Cru, excessif et sensuel, Basic Instinct représente totalement Paul Verhoeven durant sa période américaine, le cinéaste hollandais joue avec ses comédiens, son scénario et le spectateur, il tire les ficelles pour nous emmener dans un jeu malsain.
Pour ce qui est aujourd'hui l'un de ses films les plus connus, Verhoeven met peu à peu en place un climat mystérieux, malsain et de plus en plus sombre, où un flic va tomber entre les griffes d'une redoutable et sensuelle écrivaine, au cœur d'une affaire de meurtre. Tous les personnages passent entre les mains du hollandais, ils sont tous piégés et disséqués, mis à nue, en particulier les deux protagonistes. Chacun pense avoir le dessus sur l'autre et chaque personnage s'intercalant entre eux risquera d'être broyé.

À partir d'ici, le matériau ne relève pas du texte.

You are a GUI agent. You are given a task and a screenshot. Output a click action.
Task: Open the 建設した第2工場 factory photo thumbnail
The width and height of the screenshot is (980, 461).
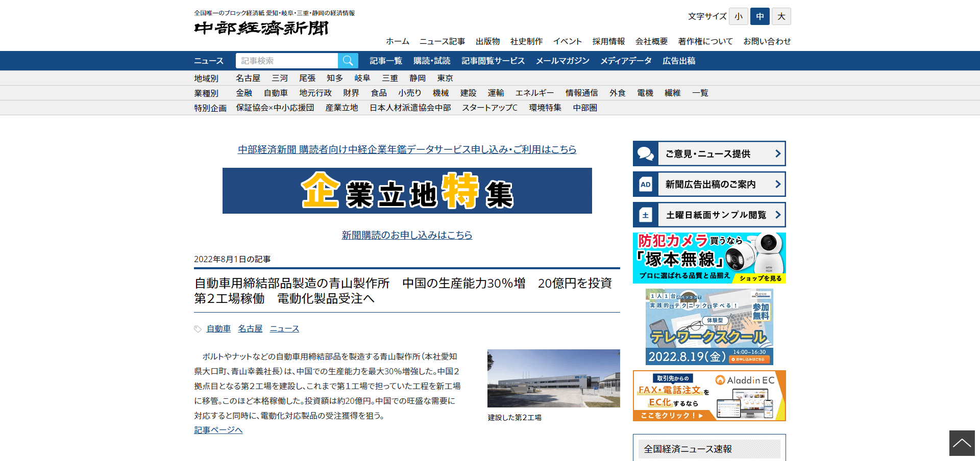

L'œuvre, dans son ensemble, écriture et mise en scène comprise, est surtout efficace, contenant son lot de rebondissements sans que cela nuise au film et Verhoeven, toujours dans l'optique de jouer avec son spectateur, inclut de nombreux sous-entendus et jeux dangereux. Il impose une vision malsaine et sulfureuse, quitte à être dans l'excès (ce qui se ressent trop parfois). Cela sert aussi l'ambiance prenante, marquée par plusieurs séquences inoubliables, à l'image du final ou de chaque face-à-face entre les deux personnages principaux.
Les joutes verbales bien trouvées associées à des acteurs (remarquables Michael Douglas et Sharon Stone) qui semblent possédés par leur personnage fini d'achever la réussite de l'œuvre, la perversion de celle-ci sachant faire ressortir les plus bas instincts de tous les personnages qu'elle va croiser. Jeanne Tripplehorn sort aussi son épingle du jeu, et le tableau complet des personnages se révèle intriguant, tandis que la bande-originale de Jerry Goldsmith est parfaite et en adéquation avec l'atmosphère mise en place.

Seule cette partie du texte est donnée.